Extract to read ▸
The violin lesson was much anticipated.  June’s allowed two activities at a time. This spring I made an exception and let her do three because the running club at her school was practically free (it cost five dollars) and only met for four weeks. But running club, art class, and gymnastics were all long over and until recently we hadn’t signed her up for any summer lessons or classes.  We sometimes don’t because she has day camps half the summer, and that seems like plenty to me, but she really wanted to start violin and tennis and she can be persuasive.

I came in to observe the lesson.  I won’t in the future because June says she would prefer I don’t—“It is a private lesson,” she emphasized to me.  But the teacher encouraged me to come in and I was curious to see what would happen, so I did.  The teacher showed her how to hold the violin and the bow, and she taught her the names of the strings.  Then she had June practice playing each individual string first with the bow, and then plucking them with her fingers.  Next she taught her a simple rhythm, part of “Twinkle, Twinkle, Little Star” and had her play it.  June seemed to like the teacher and was happy to be playing her instrument at the first lesson.  (We’d told her how when Noah took Suzuki violin lessons as a preschooler he had to practice how to stand and how to hold a fake violin for three months before he was allowed to have a real one.) June’s been good about practicing and is looking forward to her second lesson next week.

Friday was Noah’s improv performance. Despite what he said, I thought he did fine.  He wasn’t the best performer there but he was far from the worst. There were a number of different improv games.  The one he played is called “Random Phrases.”  The players are given a location and two items they need to incorporate into a skit (in this case, a big city, teeth and a lava lamp).  On the floor are several folded pieces of paper. At any point in the action a character can pick up a piece of paper, read what it says and try to make the phrase make sense in context. Noah’s phrase was “my ears are full of cheese.” It was pretty entertaining.  I also liked the skits that start in one film or television genre and then switch to another at a cue from a counselor. So a scene about two children losing their mother in the park can go from horror to war movie to romantic comedy to kung fu, etc.  You get the idea.

Dataset ▸
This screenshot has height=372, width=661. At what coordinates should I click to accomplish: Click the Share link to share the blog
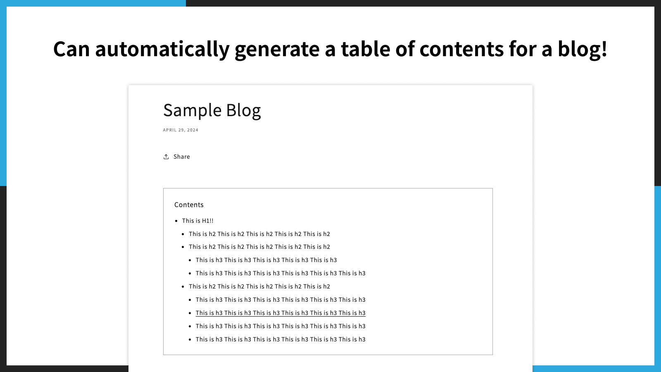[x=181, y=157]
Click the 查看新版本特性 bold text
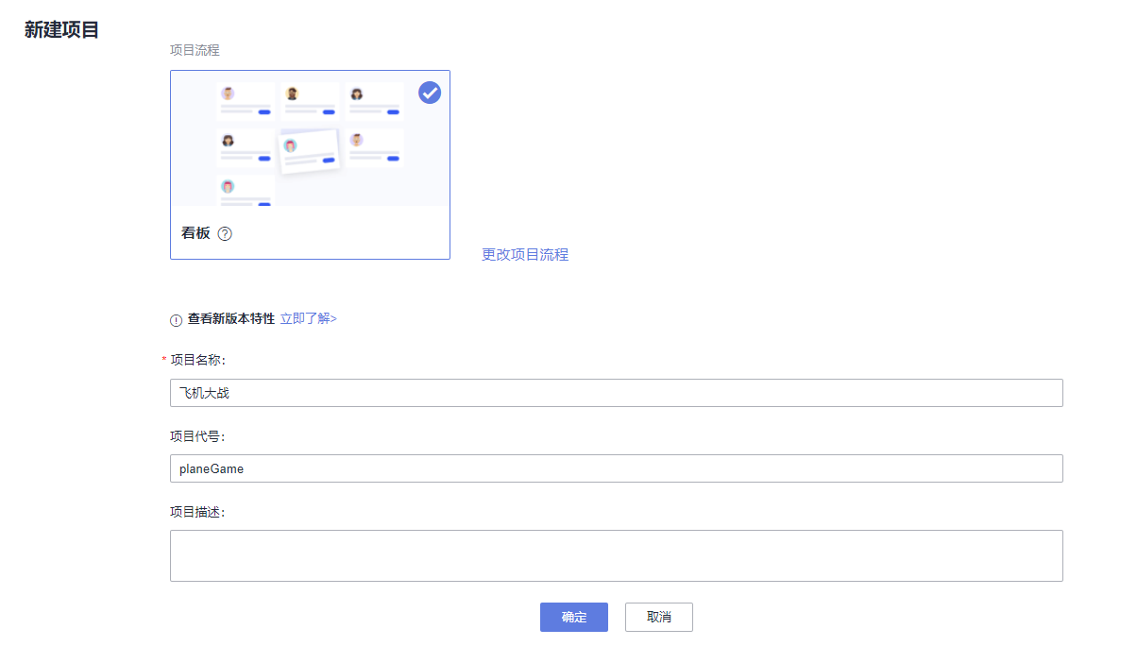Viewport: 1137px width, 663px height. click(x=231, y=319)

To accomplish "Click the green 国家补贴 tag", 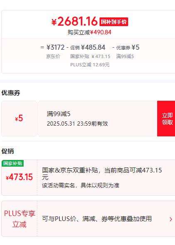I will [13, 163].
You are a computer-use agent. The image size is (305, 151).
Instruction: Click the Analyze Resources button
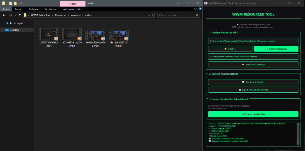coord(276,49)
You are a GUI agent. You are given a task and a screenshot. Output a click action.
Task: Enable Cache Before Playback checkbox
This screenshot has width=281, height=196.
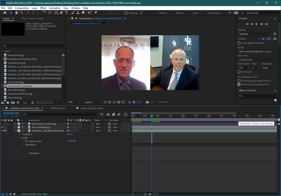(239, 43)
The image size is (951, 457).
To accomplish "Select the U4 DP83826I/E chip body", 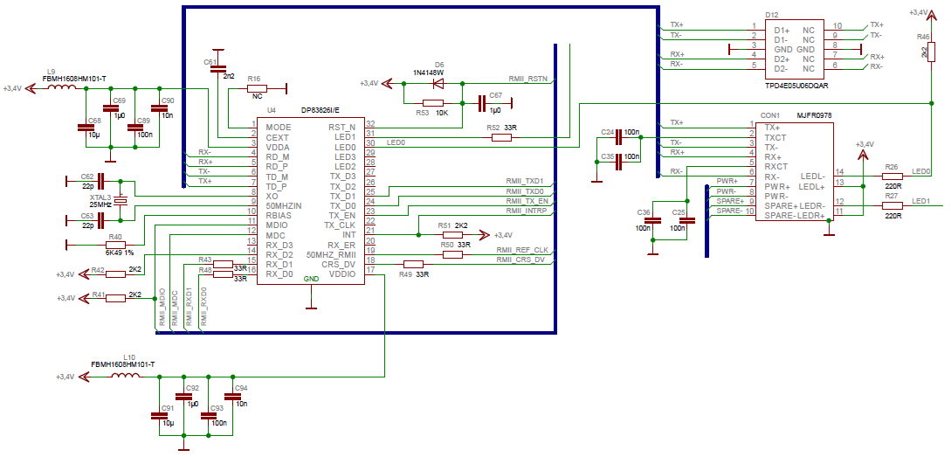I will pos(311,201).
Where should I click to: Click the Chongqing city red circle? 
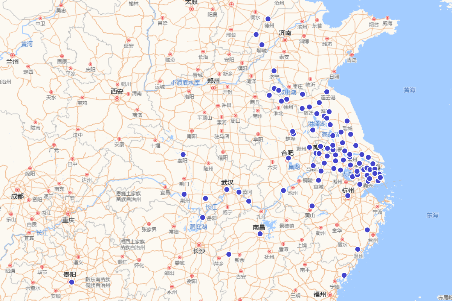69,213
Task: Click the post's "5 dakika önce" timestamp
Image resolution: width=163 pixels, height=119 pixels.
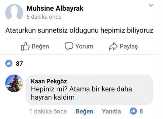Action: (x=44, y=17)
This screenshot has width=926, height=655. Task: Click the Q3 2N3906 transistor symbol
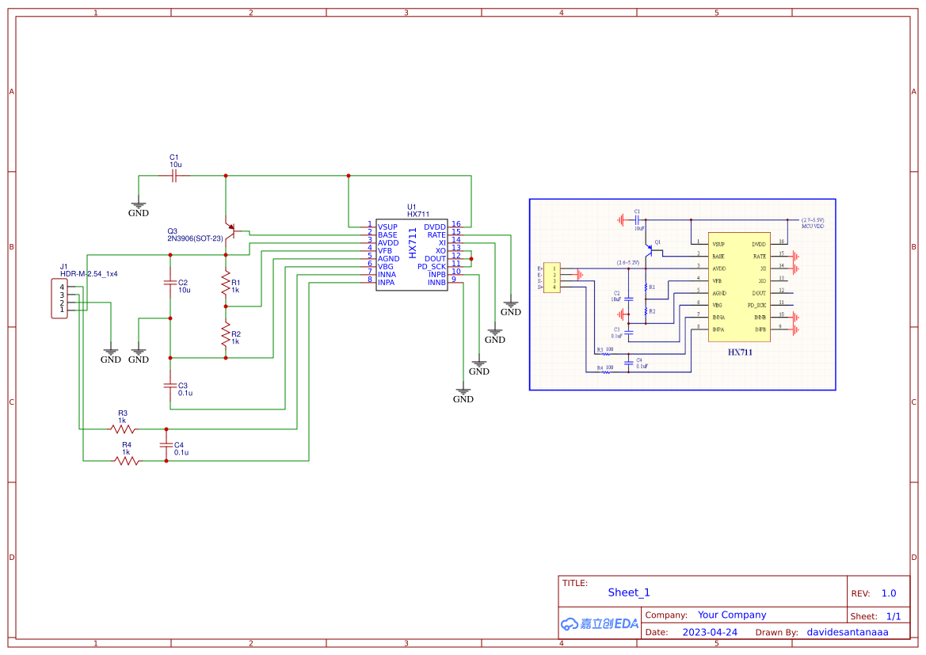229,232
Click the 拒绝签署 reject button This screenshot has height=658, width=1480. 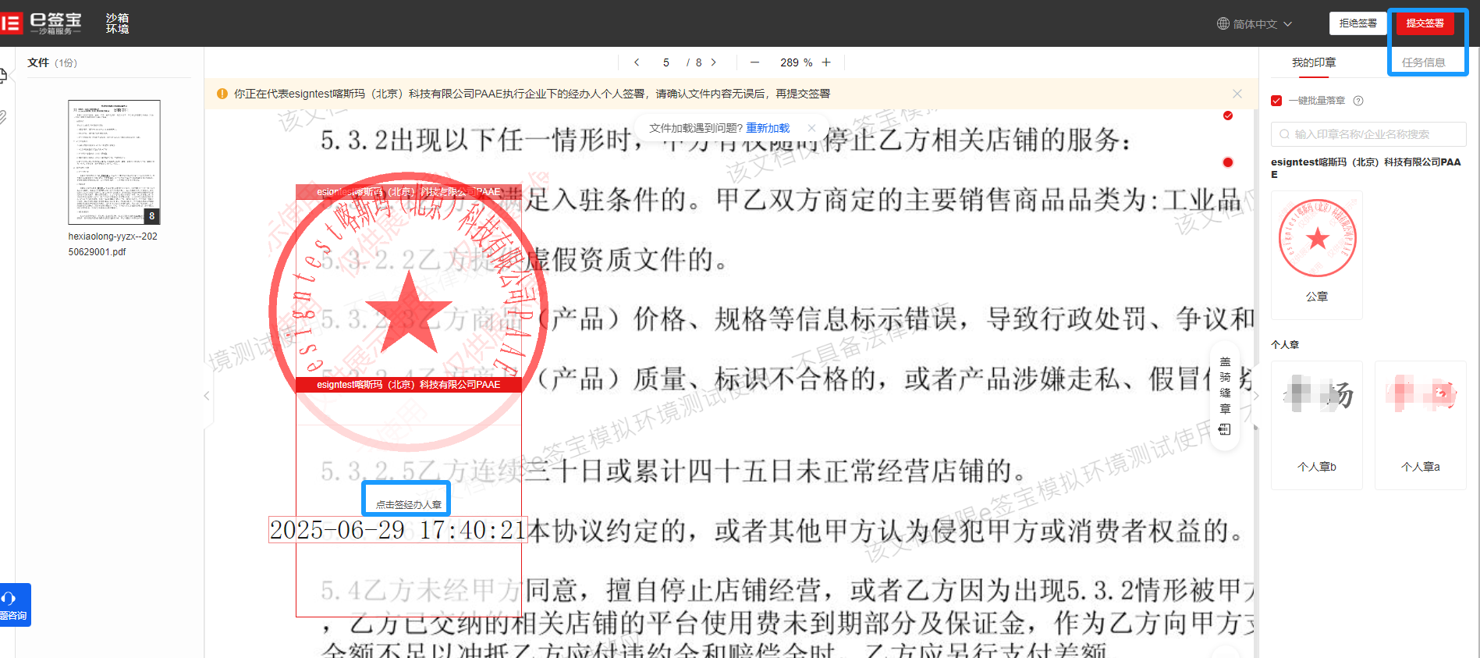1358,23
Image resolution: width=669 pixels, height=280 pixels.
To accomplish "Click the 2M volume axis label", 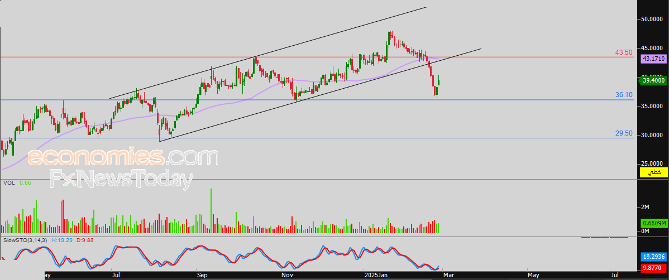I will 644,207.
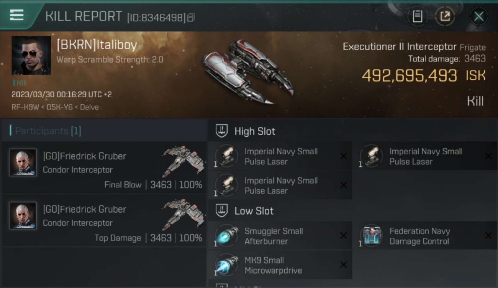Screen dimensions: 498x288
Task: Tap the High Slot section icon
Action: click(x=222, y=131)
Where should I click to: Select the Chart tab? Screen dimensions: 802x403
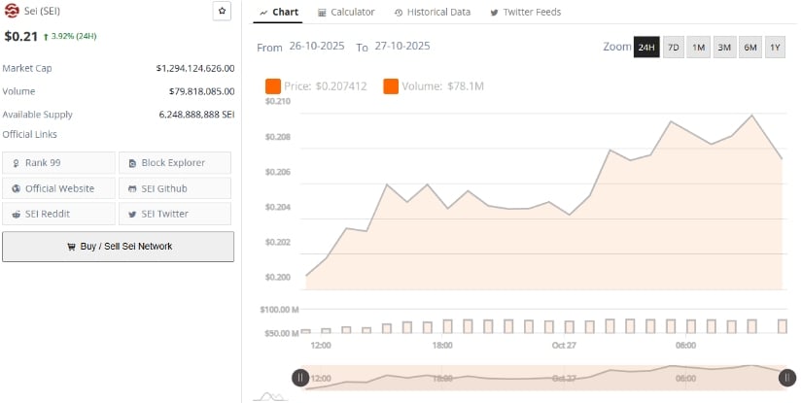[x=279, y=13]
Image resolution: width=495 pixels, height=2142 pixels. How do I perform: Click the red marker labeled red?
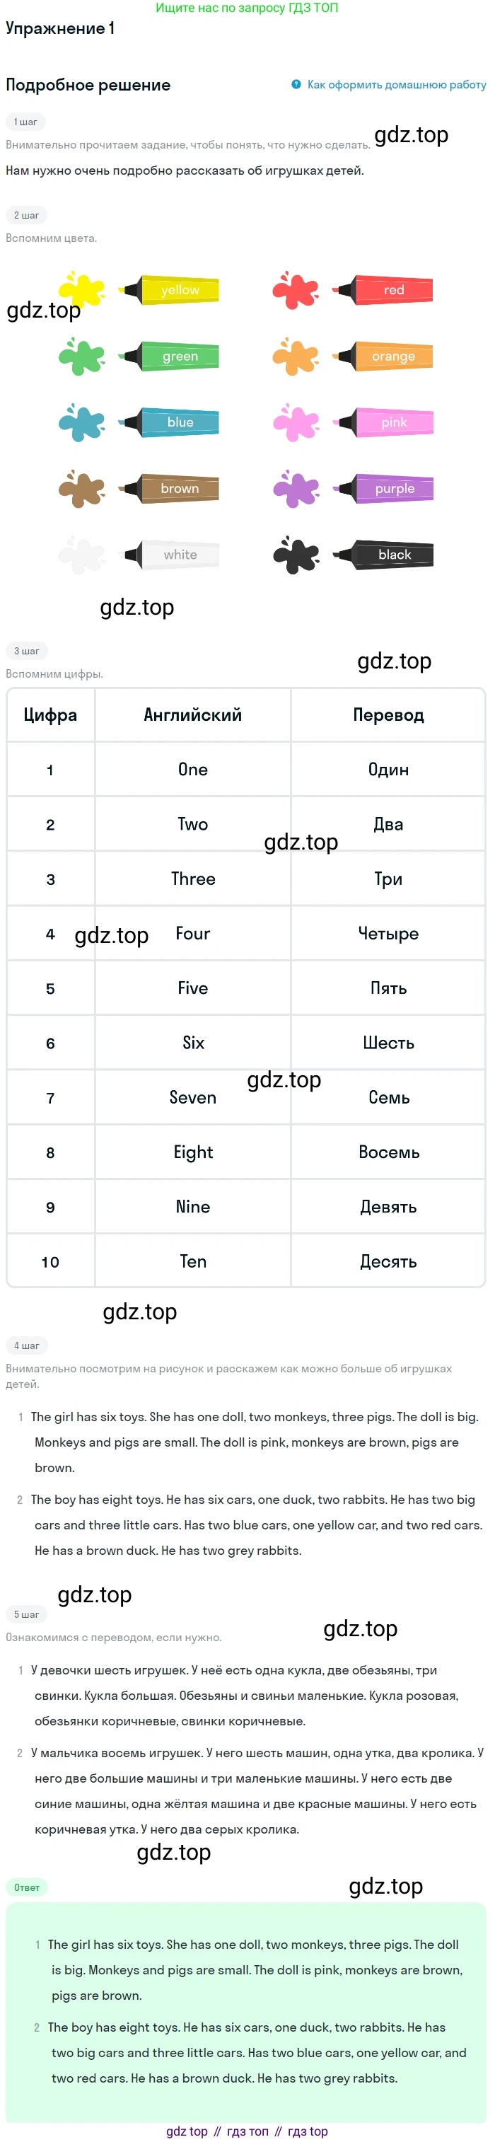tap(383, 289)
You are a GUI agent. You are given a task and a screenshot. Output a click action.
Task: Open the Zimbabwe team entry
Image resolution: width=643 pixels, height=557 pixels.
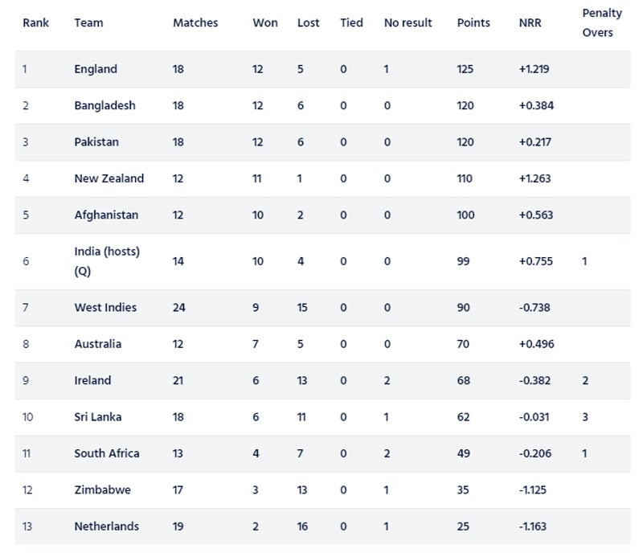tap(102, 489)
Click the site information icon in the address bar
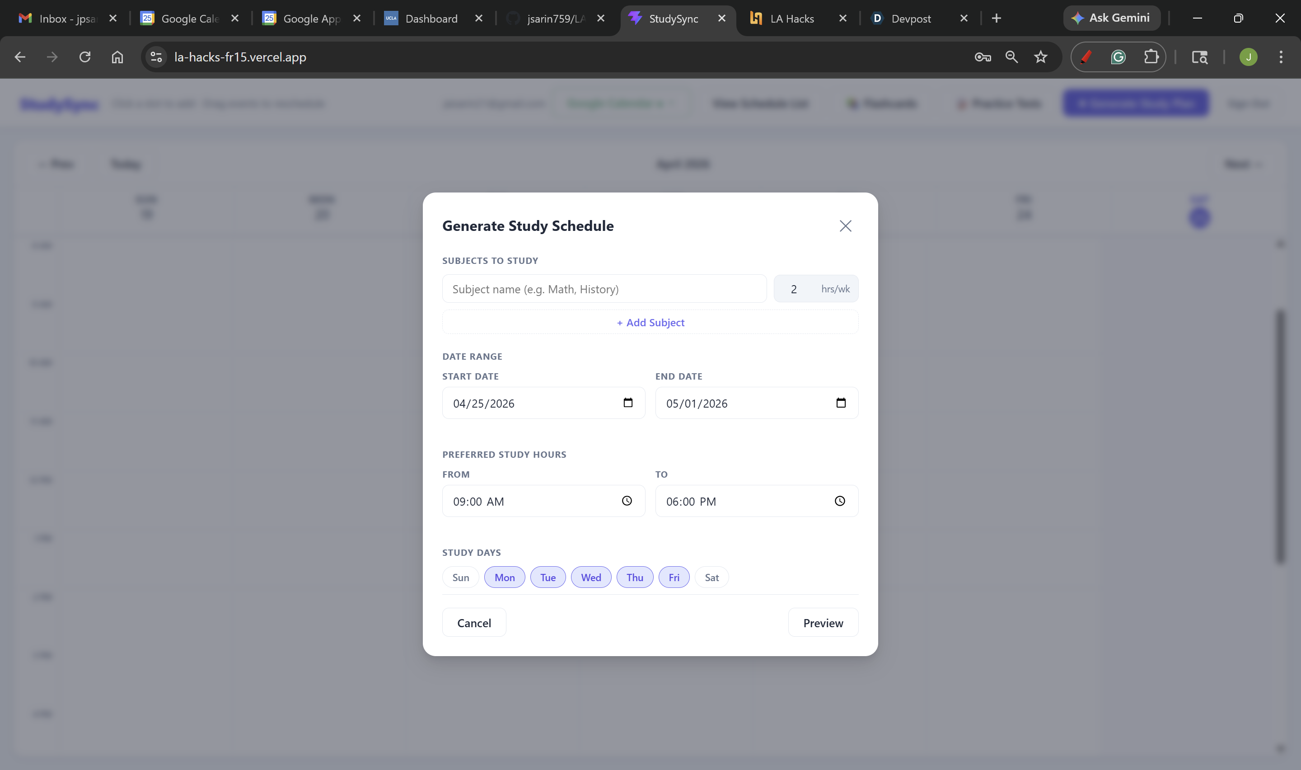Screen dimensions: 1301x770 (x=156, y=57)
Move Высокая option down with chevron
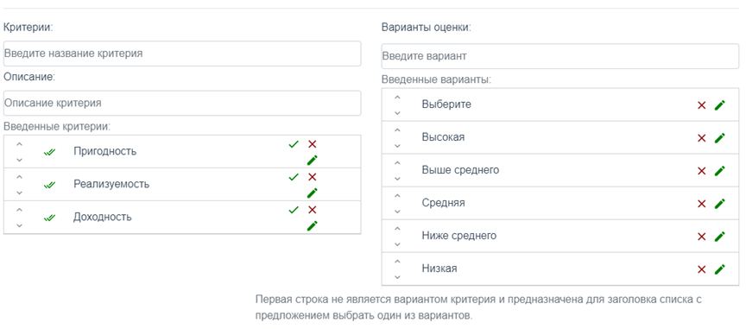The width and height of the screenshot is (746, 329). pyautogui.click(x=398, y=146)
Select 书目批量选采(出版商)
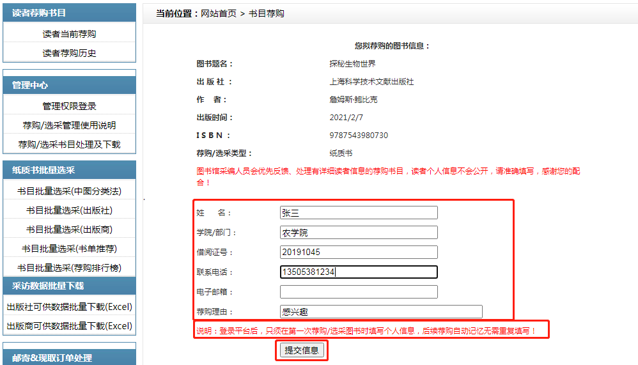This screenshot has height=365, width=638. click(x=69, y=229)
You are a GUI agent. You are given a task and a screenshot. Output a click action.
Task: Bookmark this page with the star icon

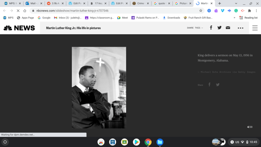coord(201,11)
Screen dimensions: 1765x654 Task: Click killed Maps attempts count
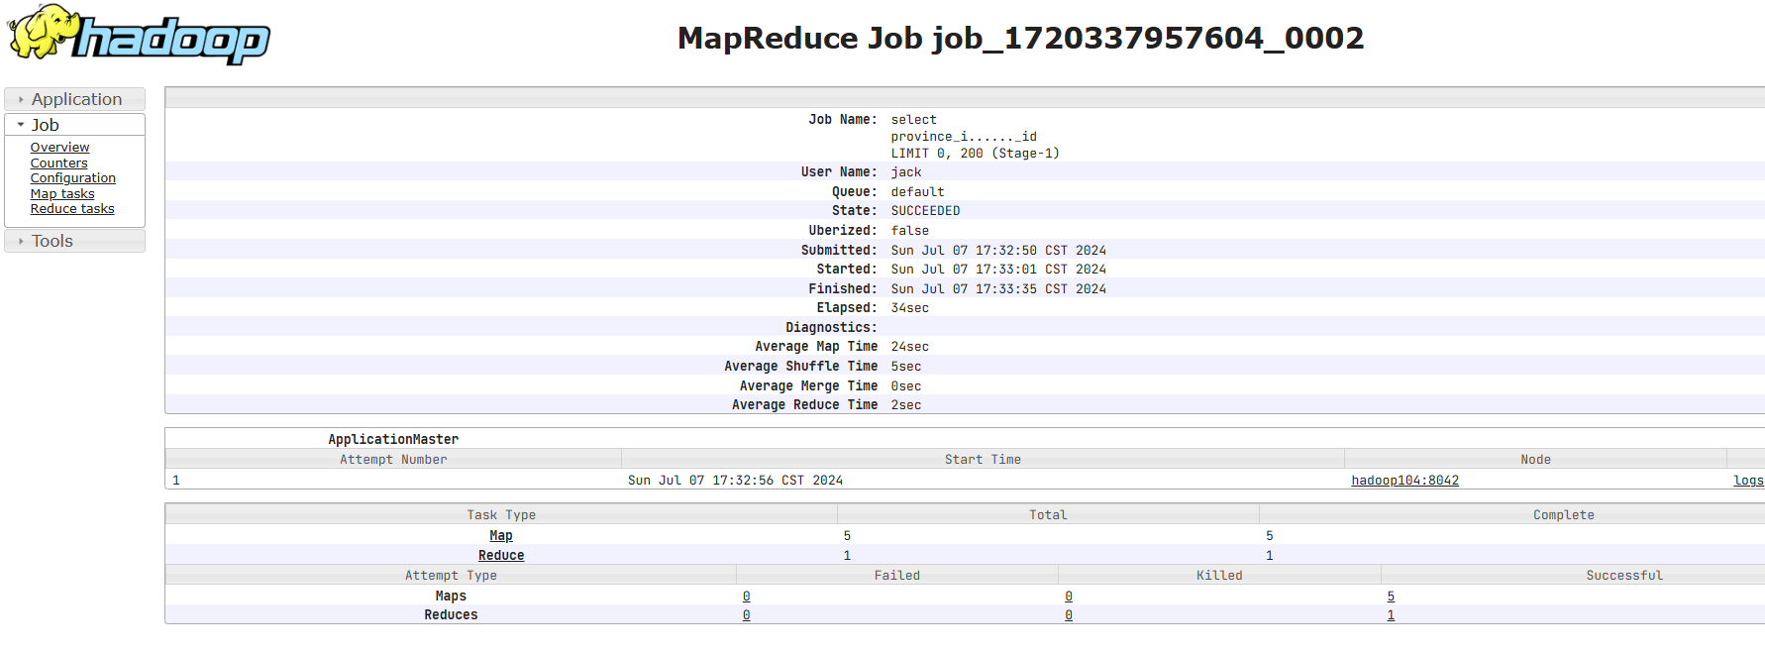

Challenge 1 ▸ According to the blog post, why was June allowed to do three activities this spring instead of two?
Challenge 2 ▸ Rewrite the blog post from "The violin lesson" to "can be persuasive.", swapping "running club" for "chess club" throughout.
The entries play no part in what follows.

Complete response 1 ▸ June was allowed a third activity because the running club at her school was practically free, costing five dollars. It also met for only four weeks.

Complete response 2 ▸
The violin lesson was much anticipated.  June’s allowed two activities at a time. This spring I made an exception and let her do three because the chess club at her school was practically free (it cost five dollars) and only met for four weeks. But chess club, art class, and gymnastics were all long over and until recently we hadn’t signed her up for any summer lessons or classes.  We sometimes don’t because she has day camps half the summer, and that seems like plenty to me, but she really wanted to start violin and tennis and she can be persuasive.